## WHAT TO PRODUCE
Only one stretch of the records below should be repeated. It starts with the line containing "This screenshot has width=600, height=455." and goes on through the line containing "Task: Select 不使用快捷配置 option in dropdown", exactly as written.

[Entries taken from a collection]
——————————
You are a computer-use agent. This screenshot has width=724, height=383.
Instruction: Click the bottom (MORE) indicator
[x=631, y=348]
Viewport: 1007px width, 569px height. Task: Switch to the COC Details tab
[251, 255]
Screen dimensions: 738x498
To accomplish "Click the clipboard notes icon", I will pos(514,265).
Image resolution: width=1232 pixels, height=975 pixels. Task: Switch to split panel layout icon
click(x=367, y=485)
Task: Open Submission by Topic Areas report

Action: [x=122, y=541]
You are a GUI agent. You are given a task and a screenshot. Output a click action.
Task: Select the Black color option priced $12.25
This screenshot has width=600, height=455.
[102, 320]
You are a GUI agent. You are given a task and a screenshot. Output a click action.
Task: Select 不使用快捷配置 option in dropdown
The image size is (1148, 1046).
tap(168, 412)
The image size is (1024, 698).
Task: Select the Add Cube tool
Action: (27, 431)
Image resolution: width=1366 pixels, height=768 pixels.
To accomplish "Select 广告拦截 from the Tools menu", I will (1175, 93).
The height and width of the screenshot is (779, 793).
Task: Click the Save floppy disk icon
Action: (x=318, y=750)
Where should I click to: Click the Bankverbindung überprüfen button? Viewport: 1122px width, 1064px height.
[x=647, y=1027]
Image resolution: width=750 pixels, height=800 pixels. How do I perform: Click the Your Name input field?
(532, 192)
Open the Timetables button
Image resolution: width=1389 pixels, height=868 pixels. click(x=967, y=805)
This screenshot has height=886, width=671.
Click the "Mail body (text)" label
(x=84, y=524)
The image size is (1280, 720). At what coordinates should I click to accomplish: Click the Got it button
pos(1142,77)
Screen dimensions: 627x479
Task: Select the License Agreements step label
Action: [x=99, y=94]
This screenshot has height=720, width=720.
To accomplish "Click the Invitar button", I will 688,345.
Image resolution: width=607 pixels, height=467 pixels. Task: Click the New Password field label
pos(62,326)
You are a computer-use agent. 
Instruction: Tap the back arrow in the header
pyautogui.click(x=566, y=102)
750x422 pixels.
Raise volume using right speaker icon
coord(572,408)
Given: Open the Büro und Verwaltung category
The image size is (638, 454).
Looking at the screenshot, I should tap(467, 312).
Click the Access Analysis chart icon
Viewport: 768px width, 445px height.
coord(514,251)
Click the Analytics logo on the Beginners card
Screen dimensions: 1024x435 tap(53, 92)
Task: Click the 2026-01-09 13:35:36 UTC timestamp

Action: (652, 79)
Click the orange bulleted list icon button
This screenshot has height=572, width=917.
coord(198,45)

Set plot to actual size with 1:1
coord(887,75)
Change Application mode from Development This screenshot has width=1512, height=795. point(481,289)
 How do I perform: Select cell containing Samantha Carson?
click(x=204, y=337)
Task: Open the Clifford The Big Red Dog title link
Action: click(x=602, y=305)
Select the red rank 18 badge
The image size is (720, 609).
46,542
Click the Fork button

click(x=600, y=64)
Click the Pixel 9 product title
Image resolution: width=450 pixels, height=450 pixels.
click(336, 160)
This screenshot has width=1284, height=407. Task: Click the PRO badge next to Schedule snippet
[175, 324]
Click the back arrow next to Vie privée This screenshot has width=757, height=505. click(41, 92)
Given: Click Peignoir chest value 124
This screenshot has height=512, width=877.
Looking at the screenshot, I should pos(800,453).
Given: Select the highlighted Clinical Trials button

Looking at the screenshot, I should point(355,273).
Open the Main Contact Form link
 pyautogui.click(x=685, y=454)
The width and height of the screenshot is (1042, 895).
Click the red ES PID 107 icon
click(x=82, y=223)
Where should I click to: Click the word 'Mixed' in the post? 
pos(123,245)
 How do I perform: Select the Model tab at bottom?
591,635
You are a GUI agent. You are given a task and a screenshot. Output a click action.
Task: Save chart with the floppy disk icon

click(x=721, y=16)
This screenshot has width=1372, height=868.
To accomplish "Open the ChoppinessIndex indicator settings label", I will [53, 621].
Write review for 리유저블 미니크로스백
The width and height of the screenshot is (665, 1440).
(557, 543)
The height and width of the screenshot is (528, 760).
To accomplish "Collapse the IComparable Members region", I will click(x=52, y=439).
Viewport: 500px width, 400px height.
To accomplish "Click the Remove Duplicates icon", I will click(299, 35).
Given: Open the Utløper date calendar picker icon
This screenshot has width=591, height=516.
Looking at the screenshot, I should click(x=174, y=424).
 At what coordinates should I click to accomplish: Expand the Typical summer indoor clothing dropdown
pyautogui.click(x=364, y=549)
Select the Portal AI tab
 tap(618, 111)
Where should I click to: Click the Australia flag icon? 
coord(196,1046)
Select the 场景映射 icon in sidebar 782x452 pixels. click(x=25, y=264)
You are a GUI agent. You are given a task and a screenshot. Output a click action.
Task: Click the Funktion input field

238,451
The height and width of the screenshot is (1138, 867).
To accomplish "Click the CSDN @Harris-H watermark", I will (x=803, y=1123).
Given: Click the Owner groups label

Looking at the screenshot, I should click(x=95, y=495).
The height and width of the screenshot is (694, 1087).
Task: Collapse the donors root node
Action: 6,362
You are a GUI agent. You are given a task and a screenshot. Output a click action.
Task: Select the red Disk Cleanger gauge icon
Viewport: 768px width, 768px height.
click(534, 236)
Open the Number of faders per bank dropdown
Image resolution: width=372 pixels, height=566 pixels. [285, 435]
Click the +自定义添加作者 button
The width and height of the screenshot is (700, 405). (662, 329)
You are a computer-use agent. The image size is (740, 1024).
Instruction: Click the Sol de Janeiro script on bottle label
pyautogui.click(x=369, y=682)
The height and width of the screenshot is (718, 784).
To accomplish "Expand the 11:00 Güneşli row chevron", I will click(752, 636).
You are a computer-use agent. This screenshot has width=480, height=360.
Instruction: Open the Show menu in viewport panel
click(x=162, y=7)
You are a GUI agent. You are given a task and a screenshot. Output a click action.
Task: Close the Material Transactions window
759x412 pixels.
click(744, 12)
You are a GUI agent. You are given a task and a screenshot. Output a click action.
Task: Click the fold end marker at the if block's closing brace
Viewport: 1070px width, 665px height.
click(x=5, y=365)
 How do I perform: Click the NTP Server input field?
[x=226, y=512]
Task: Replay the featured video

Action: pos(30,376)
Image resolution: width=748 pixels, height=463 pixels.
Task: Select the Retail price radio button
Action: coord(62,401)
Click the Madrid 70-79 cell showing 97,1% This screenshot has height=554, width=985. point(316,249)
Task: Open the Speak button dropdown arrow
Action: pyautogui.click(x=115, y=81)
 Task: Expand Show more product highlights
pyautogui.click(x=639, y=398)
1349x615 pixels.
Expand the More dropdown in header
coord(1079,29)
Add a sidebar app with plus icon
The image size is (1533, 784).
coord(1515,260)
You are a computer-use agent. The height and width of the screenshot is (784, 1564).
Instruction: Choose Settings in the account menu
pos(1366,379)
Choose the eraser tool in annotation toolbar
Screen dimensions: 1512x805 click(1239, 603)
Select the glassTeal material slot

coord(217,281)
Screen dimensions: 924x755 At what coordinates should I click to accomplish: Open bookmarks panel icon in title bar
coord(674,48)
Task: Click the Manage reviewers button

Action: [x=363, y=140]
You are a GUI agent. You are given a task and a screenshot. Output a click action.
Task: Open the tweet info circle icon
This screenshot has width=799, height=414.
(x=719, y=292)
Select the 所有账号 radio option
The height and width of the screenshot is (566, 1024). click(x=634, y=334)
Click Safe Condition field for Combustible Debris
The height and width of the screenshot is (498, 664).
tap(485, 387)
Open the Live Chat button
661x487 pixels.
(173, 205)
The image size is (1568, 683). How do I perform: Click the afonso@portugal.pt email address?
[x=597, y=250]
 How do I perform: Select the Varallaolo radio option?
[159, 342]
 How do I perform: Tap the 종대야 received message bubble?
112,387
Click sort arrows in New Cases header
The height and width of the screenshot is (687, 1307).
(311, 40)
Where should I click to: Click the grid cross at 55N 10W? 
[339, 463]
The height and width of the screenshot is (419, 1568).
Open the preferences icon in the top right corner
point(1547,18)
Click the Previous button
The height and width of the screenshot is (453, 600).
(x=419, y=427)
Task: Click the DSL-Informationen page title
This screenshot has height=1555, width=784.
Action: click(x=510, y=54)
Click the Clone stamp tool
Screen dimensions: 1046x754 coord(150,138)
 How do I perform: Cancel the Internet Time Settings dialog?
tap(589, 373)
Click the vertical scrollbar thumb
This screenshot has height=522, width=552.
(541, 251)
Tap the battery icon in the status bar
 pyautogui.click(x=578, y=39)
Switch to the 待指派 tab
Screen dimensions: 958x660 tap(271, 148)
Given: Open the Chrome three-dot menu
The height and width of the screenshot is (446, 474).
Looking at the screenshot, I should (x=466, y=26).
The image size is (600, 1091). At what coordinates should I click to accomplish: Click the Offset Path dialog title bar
——————————
## OUTPUT FOR THIS EXERCISE
This screenshot has width=600, height=455.
[102, 320]
You are a GUI agent. You are given a task and a screenshot. Output a click action.
Task: Select 不使用快捷配置 option in dropdown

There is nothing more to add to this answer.